La pratique établie est d’approuver le budget par consensus.
Le
Secrétaire général a proposé un budget en suivant les directives des États
Membres qui figurent dans l’ébauche budgétaire approuvée l’année dernière.
Il soumet en outre, aux États Membres, un certain nombre de rapports établis
conformément à des demandes liées à des décisions précédemment prises
dans le cadre de la réforme et à l’issue de certains sommets.
La
Cinquième Commission est actuellement saisie de toutes ces propositions.

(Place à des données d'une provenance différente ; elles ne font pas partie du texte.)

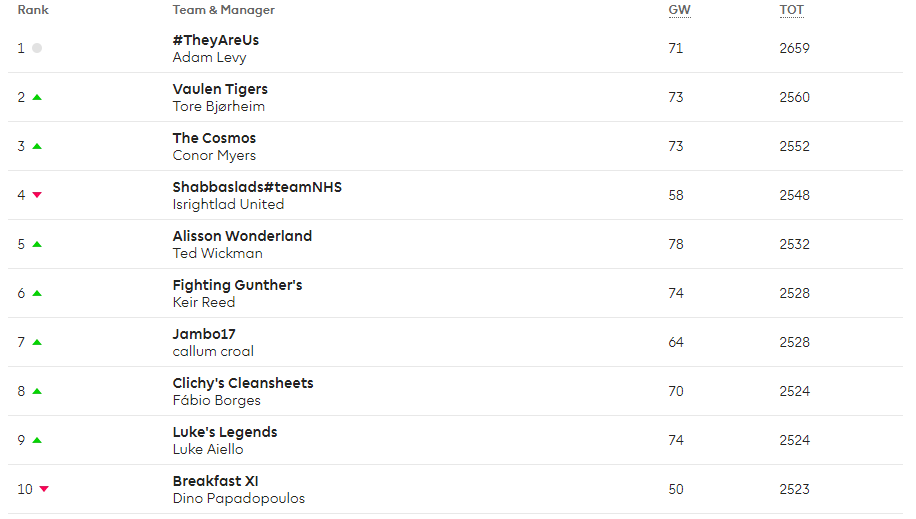
Task: Click the green up arrow beside rank 3
Action: pos(37,146)
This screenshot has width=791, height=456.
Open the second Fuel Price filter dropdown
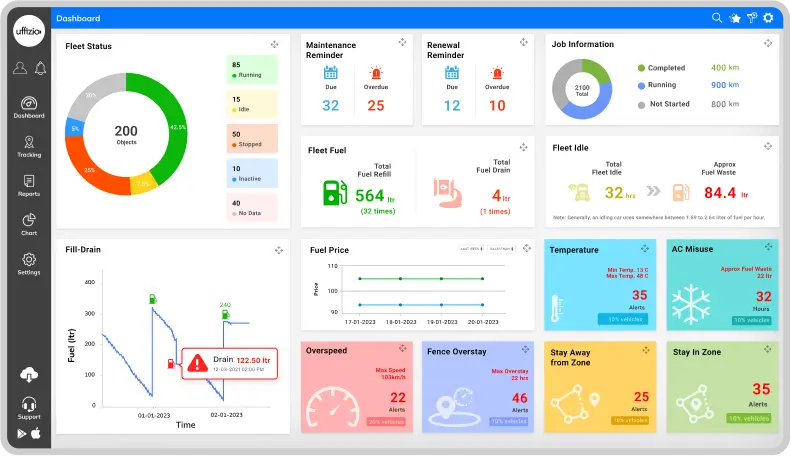502,248
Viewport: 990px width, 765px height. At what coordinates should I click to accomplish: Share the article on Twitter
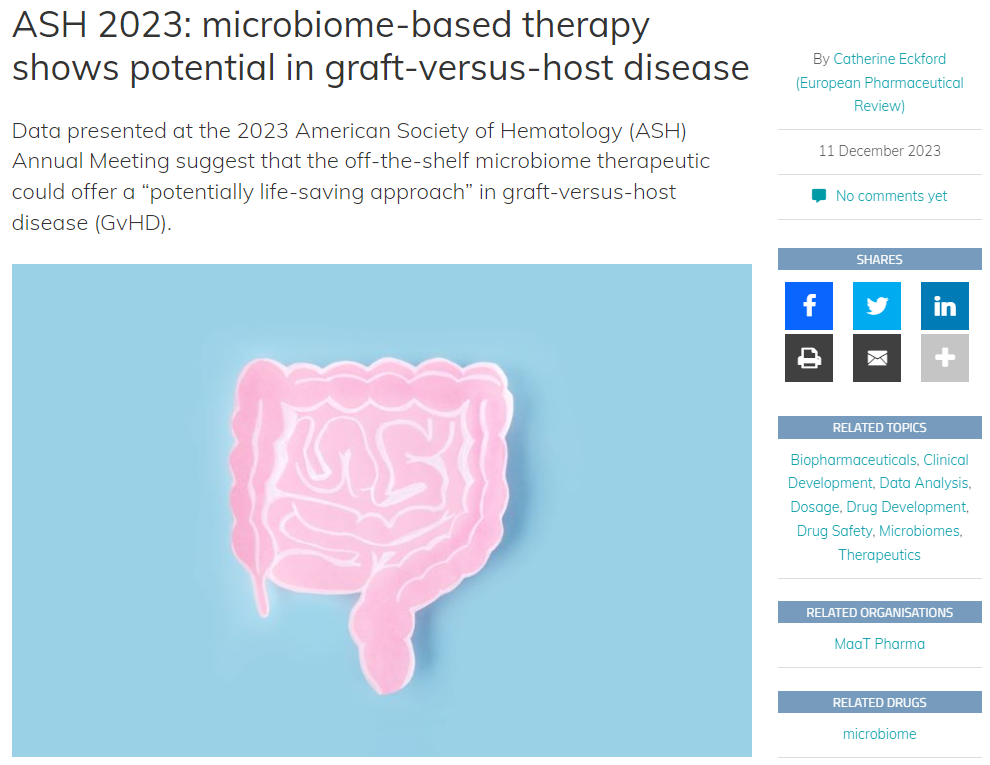pyautogui.click(x=877, y=306)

Le Secrétariat continuera à assister les États Membres dans leurs délibérations,
et il continuera à apporter son soutien aux décisions des autres organes législatifs,
des comités et du Conseil de sécurité.
Invités
Les
invités du Point de presse aujourd’hui étaient le Coordonateur spécial pour
le Réseau de la sécurité humaine au Ministère des affaires étrangères de
la Grèce, Panayiotis Goumas, et la Directrice exécutive adjointe de
l’UNICEF, Hilde Johnson. Ils devaient parler de l’impact du
changement climatique sur les enfants.
Conférence
de presse
À
15 heures, Antonio Maria Costa, Directeur exécutif de l’Office des Nations
Unies contre la drogue et le crime (ONUDC), a donné une conférence de presse
pour remettre à Sheik Tamin Bin Hamad Al-Thani, Prince héritier
du Qatar, le certificat d’honneur de l’ONUDC. En l’absence de
celui-ci, c’est le Secrétaire général du Comité olympique du Qatar qui
l’a représenté et reçu pour lui cette distinction.